- _WHAT YOU ARE ASKED TO DO_: Copy the whole passage on Turing machines and their subsets word for word.

*** PASSAGE SHOWN ***

Since a Turing machine is specified with a finite set of parameters, there are countably many possible Turing machines: aleph-0.


A subset of Turing machines is pushdown-stack machines. Their memory is in the form of a stack with last-in-first-out access. One can add symbols from the top of the stack, and also remove symbols from there.


A further subset is finite-state machines. They have no tape or stack, and their only internal memory is the state register.


Even further is combinational-logic machines. They are FSM's that run for one step and then halt.


Alan Turing had proved a famous computability theorem with Turing machines. He proved that it is impossible to construct a Turing machine that can tell when any Turing machine will halt. He did this by showing that an attempt to construct one will run into a contradiction.

*** SUPPLIED INFORMATION ***

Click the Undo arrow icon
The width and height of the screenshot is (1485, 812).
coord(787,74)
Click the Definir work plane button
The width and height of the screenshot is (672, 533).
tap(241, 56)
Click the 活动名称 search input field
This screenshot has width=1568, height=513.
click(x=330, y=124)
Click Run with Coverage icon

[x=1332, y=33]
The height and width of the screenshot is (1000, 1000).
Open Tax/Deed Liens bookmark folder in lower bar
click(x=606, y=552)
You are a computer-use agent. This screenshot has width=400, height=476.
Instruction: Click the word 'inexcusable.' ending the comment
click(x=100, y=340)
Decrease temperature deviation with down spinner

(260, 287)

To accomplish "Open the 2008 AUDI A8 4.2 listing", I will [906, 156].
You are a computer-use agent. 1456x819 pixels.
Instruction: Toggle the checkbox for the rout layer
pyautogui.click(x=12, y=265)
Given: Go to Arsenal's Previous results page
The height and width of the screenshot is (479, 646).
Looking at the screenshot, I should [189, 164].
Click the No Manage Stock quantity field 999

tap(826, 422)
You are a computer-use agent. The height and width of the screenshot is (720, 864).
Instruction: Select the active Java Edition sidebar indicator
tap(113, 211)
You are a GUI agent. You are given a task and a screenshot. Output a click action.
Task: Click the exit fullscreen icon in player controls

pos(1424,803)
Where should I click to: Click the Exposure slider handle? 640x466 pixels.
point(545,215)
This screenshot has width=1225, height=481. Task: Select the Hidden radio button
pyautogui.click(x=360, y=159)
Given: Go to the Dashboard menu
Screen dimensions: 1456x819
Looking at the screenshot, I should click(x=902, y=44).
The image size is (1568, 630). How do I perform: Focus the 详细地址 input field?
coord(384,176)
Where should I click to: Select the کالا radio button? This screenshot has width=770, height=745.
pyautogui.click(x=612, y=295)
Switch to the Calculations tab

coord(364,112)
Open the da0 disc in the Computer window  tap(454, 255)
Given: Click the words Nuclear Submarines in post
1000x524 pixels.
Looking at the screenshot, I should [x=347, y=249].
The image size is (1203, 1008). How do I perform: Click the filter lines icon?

***

- _EXERCISE SOLUTION_:
Since a Turing machine is specified with a finite set of parameters, there are countably many possible Turing machines: aleph-0.


A subset of Turing machines is pushdown-stack machines. Their memory is in the form of a stack with last-in-first-out access. One can add symbols from the top of the stack, and also remove symbols from there.


A further subset is finite-state machines. They have no tape or stack, and their only internal memory is the state register.


Even further is combinational-logic machines. They are FSM's that run for one step and then halt.


Alan Turing had proved a famous computability theorem with Turing machines. He proved that it is impossible to construct a Turing machine that can tell when any Turing machine will halt. He did this by showing that an attempt to construct one will run into a contradiction.